Quella che vi svela la Zuppa è un’ideuzza che sta girando per le stanze che contano di banche e del ministero del Tesoro italiano. Si sta studiando il modo formalmente più corretto per mettere le mani sull’oro della patria. Più prosaicamente trattasi dell’oro della Banca d’Italia.
Ma andiamo per ordine. E partiamo dalla realtà. Nei caveau di Via Nazionale non c’è spazio a sufficienza per i nostri lingotti.
Tanto che abbiamo chiesto aiuto agli inglesi e agli americani per l’utilizzo di Fort Knox e dei forzieri della Banca d’Inghilterra. D’altronde le nostre riserve d’oro sono le terze al mondo, dopo Stati Uniti e Germania. Disponiamo, in piena proprietà, di quasi 2500 tonnellate di lingottoni. Mica male davvero.Per dare un’idea la Grecia ne ha venti volte di meno. Un vero Tesoro, che negli anni è aumentato di valore.L’ultima stima attribuisce un valore di 100 miliardi di euro: in un anno si è rivalutato, grazie all’ottimo andamento delle quotazioni del prezioso metallo, della bellezza di 20 miliardi di euro.
Il punto è chiaro:la Banca d’Italia ha nei suoi forzieri (anche se come abbiamo visto non è proprio così) 100 miliardi di euro.
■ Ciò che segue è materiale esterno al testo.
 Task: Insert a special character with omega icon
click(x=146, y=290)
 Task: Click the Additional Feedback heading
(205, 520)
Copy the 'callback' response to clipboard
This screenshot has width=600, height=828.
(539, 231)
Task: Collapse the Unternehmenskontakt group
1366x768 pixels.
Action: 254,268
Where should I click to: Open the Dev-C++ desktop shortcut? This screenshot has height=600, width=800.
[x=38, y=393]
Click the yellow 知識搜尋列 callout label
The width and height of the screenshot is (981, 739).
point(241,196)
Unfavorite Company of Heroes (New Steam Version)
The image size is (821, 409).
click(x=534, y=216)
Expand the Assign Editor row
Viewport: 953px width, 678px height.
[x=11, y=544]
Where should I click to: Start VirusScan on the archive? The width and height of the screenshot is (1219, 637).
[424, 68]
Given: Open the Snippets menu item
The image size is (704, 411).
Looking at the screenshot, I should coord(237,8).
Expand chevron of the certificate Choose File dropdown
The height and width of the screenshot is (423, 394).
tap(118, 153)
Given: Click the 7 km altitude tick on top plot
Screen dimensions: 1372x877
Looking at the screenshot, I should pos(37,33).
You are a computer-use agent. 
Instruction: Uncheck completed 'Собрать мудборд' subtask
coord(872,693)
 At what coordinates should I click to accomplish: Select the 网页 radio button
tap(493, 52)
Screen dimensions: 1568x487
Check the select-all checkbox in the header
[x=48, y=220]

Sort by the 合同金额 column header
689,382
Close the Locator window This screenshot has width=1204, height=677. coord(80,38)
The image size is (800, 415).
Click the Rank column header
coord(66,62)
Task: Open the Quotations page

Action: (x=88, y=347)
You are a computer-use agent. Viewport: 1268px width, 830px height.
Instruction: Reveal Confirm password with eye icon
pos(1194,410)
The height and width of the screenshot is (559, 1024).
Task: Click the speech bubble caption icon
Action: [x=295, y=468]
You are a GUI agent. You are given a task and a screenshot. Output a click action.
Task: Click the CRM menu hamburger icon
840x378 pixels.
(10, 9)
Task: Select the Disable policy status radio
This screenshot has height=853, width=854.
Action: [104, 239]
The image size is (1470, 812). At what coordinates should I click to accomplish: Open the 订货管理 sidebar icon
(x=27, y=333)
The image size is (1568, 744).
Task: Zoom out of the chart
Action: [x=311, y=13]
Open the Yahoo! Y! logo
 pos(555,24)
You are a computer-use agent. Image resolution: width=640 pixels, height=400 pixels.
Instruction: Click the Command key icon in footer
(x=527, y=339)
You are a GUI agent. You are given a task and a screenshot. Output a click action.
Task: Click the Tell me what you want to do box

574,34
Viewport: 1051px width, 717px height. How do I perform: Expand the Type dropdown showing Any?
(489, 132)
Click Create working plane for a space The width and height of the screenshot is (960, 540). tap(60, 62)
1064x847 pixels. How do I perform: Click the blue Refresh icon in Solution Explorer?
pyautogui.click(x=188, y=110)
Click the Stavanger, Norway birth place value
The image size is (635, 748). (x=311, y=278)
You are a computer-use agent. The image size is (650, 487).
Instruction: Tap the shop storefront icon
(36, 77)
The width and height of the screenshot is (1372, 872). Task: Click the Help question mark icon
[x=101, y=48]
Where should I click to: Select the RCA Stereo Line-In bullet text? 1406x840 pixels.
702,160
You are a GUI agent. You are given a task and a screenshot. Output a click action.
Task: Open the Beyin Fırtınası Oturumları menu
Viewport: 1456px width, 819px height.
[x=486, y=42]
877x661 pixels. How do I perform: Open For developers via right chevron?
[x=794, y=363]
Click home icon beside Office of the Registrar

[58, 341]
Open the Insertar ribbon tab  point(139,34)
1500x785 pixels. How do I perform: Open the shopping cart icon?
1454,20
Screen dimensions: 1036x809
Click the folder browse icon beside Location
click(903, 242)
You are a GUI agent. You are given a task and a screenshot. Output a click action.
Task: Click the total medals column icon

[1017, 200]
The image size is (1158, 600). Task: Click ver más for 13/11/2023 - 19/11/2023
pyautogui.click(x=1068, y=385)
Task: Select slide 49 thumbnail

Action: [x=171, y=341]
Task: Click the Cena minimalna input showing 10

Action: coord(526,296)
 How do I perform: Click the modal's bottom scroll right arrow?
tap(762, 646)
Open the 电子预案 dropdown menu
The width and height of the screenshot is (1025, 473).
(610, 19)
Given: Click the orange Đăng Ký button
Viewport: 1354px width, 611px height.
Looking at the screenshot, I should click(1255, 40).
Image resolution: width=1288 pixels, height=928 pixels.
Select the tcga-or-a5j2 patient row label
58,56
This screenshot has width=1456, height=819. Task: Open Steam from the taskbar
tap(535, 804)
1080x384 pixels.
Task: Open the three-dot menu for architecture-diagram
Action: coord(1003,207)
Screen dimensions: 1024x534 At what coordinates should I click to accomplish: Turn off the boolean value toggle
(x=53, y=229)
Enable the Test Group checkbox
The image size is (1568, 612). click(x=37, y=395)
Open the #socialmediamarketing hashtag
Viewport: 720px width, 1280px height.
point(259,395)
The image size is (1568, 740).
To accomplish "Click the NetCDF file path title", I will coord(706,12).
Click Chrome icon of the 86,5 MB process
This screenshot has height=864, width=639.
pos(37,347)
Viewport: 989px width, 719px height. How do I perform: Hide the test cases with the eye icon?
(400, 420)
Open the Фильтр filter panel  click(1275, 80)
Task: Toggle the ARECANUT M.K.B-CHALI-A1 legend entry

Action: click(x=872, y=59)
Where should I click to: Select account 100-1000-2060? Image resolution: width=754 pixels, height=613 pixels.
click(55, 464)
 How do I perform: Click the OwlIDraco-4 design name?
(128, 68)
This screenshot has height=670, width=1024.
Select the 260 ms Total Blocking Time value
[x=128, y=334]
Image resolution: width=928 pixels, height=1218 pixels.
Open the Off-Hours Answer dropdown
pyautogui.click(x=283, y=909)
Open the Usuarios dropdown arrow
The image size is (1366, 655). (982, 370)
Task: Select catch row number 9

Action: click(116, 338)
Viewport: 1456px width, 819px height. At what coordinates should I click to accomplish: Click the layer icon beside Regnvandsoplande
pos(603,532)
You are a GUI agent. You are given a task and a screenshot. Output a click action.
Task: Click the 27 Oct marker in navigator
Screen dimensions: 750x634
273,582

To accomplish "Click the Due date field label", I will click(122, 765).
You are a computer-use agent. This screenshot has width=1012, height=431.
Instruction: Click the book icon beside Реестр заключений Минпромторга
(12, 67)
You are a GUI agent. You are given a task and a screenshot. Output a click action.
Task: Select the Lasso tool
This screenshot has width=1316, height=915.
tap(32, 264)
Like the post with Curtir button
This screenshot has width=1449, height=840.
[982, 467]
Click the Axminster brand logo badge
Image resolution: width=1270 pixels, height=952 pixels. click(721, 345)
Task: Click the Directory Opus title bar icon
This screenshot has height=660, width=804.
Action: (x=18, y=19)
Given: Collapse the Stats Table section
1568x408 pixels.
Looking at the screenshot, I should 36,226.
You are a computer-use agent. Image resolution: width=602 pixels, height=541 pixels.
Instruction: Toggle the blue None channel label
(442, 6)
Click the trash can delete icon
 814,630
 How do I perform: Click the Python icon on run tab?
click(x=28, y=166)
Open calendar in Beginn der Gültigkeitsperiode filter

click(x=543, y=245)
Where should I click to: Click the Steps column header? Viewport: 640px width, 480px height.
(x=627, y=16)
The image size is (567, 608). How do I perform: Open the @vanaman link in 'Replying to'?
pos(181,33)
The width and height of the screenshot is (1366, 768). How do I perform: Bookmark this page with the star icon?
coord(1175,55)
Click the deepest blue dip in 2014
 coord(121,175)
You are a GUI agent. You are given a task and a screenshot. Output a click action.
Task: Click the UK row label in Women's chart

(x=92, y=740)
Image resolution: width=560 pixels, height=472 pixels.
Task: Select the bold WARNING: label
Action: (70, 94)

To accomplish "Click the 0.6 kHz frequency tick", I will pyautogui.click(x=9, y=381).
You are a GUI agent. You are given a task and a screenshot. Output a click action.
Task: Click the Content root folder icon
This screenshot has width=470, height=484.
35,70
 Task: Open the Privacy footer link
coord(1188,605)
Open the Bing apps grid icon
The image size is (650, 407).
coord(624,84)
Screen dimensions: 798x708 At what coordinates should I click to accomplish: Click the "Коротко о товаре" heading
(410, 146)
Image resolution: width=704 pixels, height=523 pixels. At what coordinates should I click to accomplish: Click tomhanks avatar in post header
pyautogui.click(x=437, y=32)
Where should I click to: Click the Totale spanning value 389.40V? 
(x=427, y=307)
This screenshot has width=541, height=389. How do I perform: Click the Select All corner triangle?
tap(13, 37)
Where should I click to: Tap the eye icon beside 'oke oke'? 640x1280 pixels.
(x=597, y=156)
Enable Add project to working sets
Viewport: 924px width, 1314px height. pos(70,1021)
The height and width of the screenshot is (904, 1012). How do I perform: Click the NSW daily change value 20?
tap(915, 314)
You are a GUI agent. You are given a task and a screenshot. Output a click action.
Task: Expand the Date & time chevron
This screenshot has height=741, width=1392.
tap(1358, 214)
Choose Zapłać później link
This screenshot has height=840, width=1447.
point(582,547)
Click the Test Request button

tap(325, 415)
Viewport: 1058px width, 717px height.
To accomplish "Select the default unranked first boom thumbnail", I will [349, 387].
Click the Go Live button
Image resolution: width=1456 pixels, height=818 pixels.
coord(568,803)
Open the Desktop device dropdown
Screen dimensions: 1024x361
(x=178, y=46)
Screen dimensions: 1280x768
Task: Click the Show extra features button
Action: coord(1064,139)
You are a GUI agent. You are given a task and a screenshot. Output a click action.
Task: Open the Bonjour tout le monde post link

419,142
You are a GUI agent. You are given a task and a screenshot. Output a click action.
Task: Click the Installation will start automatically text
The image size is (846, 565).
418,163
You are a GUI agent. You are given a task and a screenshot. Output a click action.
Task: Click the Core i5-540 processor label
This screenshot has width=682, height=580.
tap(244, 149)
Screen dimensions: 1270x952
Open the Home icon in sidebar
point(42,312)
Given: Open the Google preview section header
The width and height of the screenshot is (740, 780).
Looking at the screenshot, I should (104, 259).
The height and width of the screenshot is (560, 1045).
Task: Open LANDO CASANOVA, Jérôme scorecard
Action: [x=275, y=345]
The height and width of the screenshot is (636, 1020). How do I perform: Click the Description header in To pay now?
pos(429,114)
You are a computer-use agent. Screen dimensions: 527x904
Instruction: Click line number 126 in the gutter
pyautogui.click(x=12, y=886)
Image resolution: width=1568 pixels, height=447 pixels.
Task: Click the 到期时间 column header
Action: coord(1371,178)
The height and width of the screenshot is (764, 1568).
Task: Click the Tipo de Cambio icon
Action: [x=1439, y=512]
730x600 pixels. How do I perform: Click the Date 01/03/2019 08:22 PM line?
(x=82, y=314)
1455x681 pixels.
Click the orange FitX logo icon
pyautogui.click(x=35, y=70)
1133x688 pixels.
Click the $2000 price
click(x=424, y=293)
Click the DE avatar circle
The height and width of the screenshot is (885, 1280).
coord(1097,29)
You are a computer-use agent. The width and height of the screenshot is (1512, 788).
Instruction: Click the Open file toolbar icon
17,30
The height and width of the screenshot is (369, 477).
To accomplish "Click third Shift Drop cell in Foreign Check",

Un peccato, pensano i banchieri, non metterli a frutto.
In effetti la Banca d’Italia è proprietà delle nostre banche commerciali, che ne detengono le quote, anche se non ne stabiliscono i destini. Anzi da essa sono vigilate (le stranezze italiane). Semplificando possiamo dire, ad esempio, che il 44 per cento della Banca d’Italia è di Intesa. E andando ancor di più per le spicce non si fa fatica ad attribuire alla banca di Corrado Passera 46 miliardi di euro di patrimonio dell’Istituzione derivante appunto dalle riserve auree. Scorrendo la lista Unicredit (affamata di nuovo capitale) potrebbe mettere le mani su 23 miliardi di oro e l’Mps su circa 5 miliardi. Si tratta ovviamente di un ragionamento per paradosso. Mica tanto, si inizia a pensare nelle ultime ore. Ma come, dicono i banchieri, in momenti straordinari perché non adottare misure straordinarie?
Svuotare Fort Knox è da escludere. L’escamotage tecnico sarebbe ben più sofisticato. Le banche italiane potrebbero utilizzare l’oro, in quota parte alla loro partecipazione in Banca d’Italia,come collaterale di nuove emissioni obbligazionarie. Rendiamola semplice. Potrebbero andare sul mercato e chiedere con un’obbligazione quattrini freschi. Ai potenziali sottoscrittori potrebbero vendere un bond con attaccata la garanzia reale dell’oro di Bankitalia. Se la banca dovesse fallire, l’investitore potrebbe rivalersi sui lingotti. Questo meccanismo permetterebbe ai nostri istituti di credito di finanziarsi a tassi molto competitivi e decisamente inferiori a quelli di mercato, vista la garanzia reale che riconoscono.
Il timore, dalle parti romane ed europee, è che aperta la strada dell’uso dell’oro, si potrebbe costruire un’autostrada. D’altronde sia Tremonti sia Prodi avevano già pensato di utilizzare l’oro della Patria, anche se con piani diversi.
Il rischio di prenderci gusto è forte. Ad esempio circola l’ipotesi, molto meno sofisticata, di riconoscere alle banche azioniste di Bankitalia un dividendo straordinario (che la banca non ha mai dato) per l’incremento di valore subìto dall’oro negli ultimi anni.In fondo Intesa ha in carico a 700 milioni la sua partecipazione nell’istituto centrale a fronte di un patrimonio di sua competenza di 43 miliardi.
È evidente che tutte queste operazioni dovrebbero avere un avallo legislativo che sblocchi le attuali regole di intoccabilità delle riserve. Nulla, in periodi di emergenza, è escluso.
L’ipotesi ultima è che il medesimo meccanismo, invece di lasciarlo usare alle nostre banche, si potrebbe attribuire al Tesoro.
Un nuovo Btp d’oro: con tassi di interesse molto inferiori a quelli che il mercato oggi ci riconosce proprio in virtù del fatto che avrebbero come collaterale per un eventuale fallimento italiano, l’oro di Bankitalia.Staremo a vedere: ma non sarebbe la prima volta che il nostro istituto centrale utilizza le sue riserve per occasioni eccezionali.